Written by Rupert Goodwins, Contributor

Here's something that looks like a wonderful idea - Gravia, a swish, elegant human-powered room lamp that gives four hours of light equivalent to a 40 watt light bulb. All you have to do is move a weight from the bottom of its 1.2 metre long case to the top and it gently falls, powering a dynamo that powers the high-efficiency LEDs in the base. Just like winding a grandfather clock says architect designer Clay Moulton, which can be seen as soothing, even ritualistic.

Fantastic. The report goes on about how it all works and how wonderful it all is, but it's missing one key piece of information. Let's see what that is, why they might have omitted it and what it means for you, the environmentally-aware light fan.

Now, LEDs are more efficient than incandescent light bulbs: in this case, it's safe to say that they'll be around four times more. So they'll need ten watts of energy to create the same light as that forty-watt bulb they're replacing - and ten watts of energy for four hours? Why, that'll be forty watt-hours, thank you very much.

And where does that energy come from? From the falling mass of course, dummy. And how heavy would that weight be? That's funny, the publicity doesn't say. Still, science will save us.

The maths is fairly simple, but I'll save you the calculations (well, I'll put them at the end of the article, so you can check my workings and tell me where I get it wrong), but it comes out that you need around fourteen kilos falling through 1.2 metres to make 40 watt-hours. That's about 30 pounds. Ouch. [UPDATE - I got it wrong. Absolutely, fabulously, hilariously wrong. See later for why and how]

But wait, there's more. Even good dynamos only work at around 60 percent efficiency - let's forget friction and other factors in this particular design - so we're actually looking at around 24 kilos or over fifty pounds. Getting on for twice your baggage allowance on that flight to Malaga.

Which you'll have to lift through 1.2 metres every time you want to turn the light on. You'll note the lack of winches or handles in the swish industrial design to help you in this task - at least you'll be able to see the phone to call the ambulance.

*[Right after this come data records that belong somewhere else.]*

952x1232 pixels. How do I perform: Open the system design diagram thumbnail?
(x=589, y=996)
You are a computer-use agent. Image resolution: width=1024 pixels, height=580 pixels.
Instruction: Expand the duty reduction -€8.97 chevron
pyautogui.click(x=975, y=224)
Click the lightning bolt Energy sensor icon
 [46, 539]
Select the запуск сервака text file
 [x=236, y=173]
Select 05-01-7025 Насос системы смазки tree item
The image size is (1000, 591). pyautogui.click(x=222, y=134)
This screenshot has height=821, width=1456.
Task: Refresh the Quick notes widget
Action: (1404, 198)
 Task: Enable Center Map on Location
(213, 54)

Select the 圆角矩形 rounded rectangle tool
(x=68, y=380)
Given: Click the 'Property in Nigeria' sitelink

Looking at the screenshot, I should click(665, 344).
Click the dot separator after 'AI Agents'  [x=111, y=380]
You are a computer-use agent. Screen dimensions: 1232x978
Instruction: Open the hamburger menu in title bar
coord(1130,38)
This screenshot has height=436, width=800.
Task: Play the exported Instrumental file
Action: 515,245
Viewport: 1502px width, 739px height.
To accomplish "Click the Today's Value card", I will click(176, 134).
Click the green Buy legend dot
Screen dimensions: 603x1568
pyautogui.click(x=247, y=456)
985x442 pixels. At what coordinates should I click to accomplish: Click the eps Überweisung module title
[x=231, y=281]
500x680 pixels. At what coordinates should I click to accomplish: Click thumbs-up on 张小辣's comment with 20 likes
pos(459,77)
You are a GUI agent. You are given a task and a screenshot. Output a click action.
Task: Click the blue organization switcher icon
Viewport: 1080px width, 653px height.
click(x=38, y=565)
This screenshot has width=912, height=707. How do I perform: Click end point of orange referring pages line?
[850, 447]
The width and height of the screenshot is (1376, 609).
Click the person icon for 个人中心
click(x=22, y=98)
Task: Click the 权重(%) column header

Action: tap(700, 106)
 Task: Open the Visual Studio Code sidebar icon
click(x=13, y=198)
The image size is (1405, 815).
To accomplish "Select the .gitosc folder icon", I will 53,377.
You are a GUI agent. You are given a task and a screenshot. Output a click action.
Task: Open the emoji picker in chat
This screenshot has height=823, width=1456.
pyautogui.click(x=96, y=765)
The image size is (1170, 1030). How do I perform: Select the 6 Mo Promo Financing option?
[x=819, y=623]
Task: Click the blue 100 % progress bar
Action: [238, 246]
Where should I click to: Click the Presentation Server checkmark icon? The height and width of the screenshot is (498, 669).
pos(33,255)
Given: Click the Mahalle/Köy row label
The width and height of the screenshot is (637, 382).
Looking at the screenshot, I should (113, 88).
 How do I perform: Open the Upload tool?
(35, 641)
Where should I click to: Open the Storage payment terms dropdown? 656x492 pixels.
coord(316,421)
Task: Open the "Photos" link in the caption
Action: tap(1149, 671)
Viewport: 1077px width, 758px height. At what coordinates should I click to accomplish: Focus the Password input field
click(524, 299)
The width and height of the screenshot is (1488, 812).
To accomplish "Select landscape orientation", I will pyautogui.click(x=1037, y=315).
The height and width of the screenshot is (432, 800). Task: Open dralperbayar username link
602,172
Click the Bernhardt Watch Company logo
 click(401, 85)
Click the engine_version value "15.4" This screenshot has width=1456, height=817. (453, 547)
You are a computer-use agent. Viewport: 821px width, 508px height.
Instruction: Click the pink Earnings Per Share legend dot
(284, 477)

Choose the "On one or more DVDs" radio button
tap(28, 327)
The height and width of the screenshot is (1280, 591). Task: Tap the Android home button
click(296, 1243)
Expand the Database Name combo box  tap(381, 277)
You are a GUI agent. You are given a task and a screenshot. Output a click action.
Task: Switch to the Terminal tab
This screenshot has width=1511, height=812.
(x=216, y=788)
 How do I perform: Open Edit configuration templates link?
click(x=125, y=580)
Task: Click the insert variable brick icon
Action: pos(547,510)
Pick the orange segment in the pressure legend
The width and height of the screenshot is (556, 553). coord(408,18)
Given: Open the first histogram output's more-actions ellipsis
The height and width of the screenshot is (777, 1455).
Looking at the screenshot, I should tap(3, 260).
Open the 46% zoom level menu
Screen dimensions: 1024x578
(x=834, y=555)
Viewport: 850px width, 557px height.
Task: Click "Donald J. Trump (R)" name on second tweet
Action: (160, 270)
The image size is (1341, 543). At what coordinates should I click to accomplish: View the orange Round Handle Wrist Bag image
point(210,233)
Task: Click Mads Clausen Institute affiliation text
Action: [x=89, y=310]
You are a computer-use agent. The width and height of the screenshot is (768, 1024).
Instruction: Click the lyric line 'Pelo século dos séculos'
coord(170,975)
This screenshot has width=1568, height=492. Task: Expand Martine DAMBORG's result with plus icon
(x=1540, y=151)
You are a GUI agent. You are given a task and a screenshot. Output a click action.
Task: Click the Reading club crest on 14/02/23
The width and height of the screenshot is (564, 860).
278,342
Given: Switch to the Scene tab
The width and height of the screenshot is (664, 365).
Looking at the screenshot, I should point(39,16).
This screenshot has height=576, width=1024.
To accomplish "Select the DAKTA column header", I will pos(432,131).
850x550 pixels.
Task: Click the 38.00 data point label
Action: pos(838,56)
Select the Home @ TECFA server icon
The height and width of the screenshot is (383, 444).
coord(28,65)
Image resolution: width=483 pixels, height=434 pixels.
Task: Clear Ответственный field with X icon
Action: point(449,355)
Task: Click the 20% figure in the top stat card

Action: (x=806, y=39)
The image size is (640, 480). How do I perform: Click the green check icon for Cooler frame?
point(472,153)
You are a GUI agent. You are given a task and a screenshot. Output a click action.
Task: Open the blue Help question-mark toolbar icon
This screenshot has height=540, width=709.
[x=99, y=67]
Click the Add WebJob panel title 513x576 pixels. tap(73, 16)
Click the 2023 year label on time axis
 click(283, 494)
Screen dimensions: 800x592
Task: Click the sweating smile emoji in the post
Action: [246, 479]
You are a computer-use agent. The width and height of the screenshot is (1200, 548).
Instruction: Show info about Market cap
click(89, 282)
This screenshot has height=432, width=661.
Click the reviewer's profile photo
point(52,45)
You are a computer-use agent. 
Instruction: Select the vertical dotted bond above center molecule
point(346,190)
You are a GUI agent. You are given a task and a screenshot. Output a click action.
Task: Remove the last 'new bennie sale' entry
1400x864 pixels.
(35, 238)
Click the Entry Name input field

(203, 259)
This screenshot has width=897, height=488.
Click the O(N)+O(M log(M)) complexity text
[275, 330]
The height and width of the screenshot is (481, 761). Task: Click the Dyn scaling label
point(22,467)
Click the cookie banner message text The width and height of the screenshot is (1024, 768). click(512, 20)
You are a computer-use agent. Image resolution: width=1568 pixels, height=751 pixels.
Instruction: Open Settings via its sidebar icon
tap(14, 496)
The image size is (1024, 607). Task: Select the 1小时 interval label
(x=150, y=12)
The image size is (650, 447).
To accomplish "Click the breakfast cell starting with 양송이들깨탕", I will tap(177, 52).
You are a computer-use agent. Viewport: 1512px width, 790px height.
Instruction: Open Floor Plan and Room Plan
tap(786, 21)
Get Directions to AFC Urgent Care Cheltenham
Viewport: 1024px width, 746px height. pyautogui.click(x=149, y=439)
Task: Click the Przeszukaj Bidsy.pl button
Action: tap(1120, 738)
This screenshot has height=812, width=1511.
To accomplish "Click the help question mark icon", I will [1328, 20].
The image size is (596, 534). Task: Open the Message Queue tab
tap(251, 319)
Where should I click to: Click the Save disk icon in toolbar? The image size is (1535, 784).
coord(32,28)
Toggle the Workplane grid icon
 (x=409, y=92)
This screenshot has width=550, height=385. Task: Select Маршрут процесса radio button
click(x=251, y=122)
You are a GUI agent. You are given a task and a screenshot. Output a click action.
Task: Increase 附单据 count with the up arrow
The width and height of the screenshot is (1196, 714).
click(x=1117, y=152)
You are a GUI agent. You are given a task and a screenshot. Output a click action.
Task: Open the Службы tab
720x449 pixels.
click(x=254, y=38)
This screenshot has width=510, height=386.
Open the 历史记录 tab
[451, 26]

Still, nice idea. Let us know when you've changed the laws of physics to make it more standard lamp, less gym equipment.

(OK - those calculations.

The LEDs are quoted at 600-800 lumens, and good high-brightness LEDs tend to run at somewhere under 100 lumens/watt, hence the 10 watt figure. 10 watts over four hours are 40 watt-hours; one watt hour is 3600 joules, so we need to get 144 kilojoules out of the weight.

The potential energy in a mass under gravity is given by Pe = m x h x g, where m is the mass, h is the height of the mass above the ground, and g is acceleration due to gravity. Reworking that to give us the mass, we get m = Pe/(hxg), or 144000 divided by (1.2 x 9.8), which is as near to 14000 grams as makes no difference.

And 14kg divided by the 0.6 efficiency of the dynamo gives us 24 kilos or 50 pounds. Strike a light!).

[UPDATE:

It turns out that my calculations agree with those of the designer, who specifies 5 x 10lb weights. Spiffing.

Only we're both wrong. What I forgot, and I suspect he did too, was that the SI unit of mass isn't the gram, it's the kilogram. So all my calculations are out by 1000, and the weight needs to be...

TWENTY FOUR TONNES

... as pointed out by Bernde Eggen and Michael Saunby at the Met Office in Exeter.

At which point, the idea goes from the faintly silly to the utterly, utterly jaw-droppingly impossible. Even if you're Mr Incredible, the only light you'll see if you try to use one of these is that coming from the flat below where your floor and their ceiling has a nice round hole punched into it.

I should have remembered more of my schoolboy physics, most notably the rather pleasing facts that the work done by force of one newton over one metre is one joule - and on the Earth's surface, an apple exerts roughly one newton due to gravity. So if you drop an apple by a metre, you'll get a joule.

This light needs 240 kilojoules. Which is what you'd get if you dropped 240,000 apples over a metre.

So if you can imagine quarter of a million apples in the corner of your room... you can imagine this light. Cor. ]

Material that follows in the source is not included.